Dommage que ce genre de scène ne serve aucun propos.

Mais il n'y a pas de propos dans le Silence...

En ce qui me concerne le Silence des Agneaux est et a toujours été un bon thriller avec quelques personnages très marquants.
La réalisation est très classique, bien maitrisée, sans montage de la mort, et je dois dire que ça ça me plait.
L'interprétation est bonne.
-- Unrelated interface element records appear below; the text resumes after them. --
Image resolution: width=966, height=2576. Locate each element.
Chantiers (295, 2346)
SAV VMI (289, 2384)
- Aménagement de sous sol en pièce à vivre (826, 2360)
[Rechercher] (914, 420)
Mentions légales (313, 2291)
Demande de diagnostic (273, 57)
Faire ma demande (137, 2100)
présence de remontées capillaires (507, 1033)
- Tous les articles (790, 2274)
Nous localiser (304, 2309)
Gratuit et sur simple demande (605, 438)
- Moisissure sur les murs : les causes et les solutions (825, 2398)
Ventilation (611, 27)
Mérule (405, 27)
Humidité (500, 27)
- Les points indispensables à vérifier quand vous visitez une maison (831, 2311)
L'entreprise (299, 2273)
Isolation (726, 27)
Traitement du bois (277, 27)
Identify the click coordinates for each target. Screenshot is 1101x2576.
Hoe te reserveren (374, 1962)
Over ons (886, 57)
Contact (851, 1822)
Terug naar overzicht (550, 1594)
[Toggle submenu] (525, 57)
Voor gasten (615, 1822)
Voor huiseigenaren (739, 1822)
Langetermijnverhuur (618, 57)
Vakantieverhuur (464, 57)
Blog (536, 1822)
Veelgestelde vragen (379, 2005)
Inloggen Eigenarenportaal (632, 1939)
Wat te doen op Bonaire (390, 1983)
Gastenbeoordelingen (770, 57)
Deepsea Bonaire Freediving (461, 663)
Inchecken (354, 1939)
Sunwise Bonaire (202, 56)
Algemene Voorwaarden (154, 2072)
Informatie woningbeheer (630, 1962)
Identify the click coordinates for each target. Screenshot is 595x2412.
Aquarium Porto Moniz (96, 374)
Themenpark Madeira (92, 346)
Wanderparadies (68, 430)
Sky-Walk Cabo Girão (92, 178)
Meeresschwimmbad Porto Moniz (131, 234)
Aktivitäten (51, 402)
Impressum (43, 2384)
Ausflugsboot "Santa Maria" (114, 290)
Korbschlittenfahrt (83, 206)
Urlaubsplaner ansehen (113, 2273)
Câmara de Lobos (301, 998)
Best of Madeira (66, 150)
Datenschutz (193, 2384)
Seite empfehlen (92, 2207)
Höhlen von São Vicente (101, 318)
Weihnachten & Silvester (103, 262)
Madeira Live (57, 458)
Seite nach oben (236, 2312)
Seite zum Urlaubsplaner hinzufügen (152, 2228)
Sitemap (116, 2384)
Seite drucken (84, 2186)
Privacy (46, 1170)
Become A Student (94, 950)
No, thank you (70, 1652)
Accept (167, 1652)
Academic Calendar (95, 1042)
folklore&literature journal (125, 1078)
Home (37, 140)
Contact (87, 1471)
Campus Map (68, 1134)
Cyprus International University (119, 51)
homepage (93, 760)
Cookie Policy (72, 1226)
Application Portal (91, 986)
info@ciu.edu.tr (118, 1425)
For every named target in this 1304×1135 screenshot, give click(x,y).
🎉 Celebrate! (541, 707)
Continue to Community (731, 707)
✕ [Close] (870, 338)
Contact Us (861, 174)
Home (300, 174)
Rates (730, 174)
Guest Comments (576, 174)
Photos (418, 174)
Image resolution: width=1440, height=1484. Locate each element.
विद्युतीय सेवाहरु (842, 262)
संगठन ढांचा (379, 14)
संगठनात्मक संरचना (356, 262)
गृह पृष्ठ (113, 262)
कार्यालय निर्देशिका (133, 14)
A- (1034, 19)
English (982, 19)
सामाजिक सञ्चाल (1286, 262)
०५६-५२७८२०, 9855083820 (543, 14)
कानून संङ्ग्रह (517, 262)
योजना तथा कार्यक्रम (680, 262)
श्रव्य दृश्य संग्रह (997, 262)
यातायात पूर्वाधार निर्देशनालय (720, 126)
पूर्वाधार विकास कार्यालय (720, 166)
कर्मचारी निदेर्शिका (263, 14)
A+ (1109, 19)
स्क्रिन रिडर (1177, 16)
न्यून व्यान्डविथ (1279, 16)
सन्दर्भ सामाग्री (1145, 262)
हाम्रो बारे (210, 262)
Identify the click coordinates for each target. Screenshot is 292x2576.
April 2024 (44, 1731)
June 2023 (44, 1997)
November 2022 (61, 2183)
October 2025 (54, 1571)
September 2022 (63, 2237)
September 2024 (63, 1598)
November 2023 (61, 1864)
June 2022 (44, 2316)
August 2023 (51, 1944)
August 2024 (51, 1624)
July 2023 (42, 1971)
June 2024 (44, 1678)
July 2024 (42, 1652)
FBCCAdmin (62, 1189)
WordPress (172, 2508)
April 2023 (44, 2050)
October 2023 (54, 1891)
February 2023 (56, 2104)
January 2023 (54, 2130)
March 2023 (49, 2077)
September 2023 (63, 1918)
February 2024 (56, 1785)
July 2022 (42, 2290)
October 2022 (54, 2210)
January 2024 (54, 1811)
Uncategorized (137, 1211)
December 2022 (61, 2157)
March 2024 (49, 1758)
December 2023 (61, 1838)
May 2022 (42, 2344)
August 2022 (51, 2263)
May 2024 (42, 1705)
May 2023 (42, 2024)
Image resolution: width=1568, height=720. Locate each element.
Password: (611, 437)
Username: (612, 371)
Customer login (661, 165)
Même si j'ai tendance à trouver Foster un peu figée, Hopkins et Glenn (et même Ted Levine, en dépit d'un sur-jeu parfois un peu lourd) sont très bien (et j'adore Childers -me souviens plus du nom de l'acteur-).

Maintenant qu'il ait fait une rafle sur les Oscars comme il l'a faite (troisième film du club très fermé des "meilleur film/metteur en scène/acteur/actrice" après New York Miami et Vol au dessus d'un nid de coucou dont je ne crois pas qu'un autre film les ait eus depuis), d'un côté ça m'avait fait plaisir de voir les jurés sortir de leurs histoires gnangnan à la Kramer vs kramer, de l'autre ça m'avait un peu fait ralé de me dire qu'un bon polar avait eu cette récompense au milieu de pas mal d'autres films qui avaient plus marqué.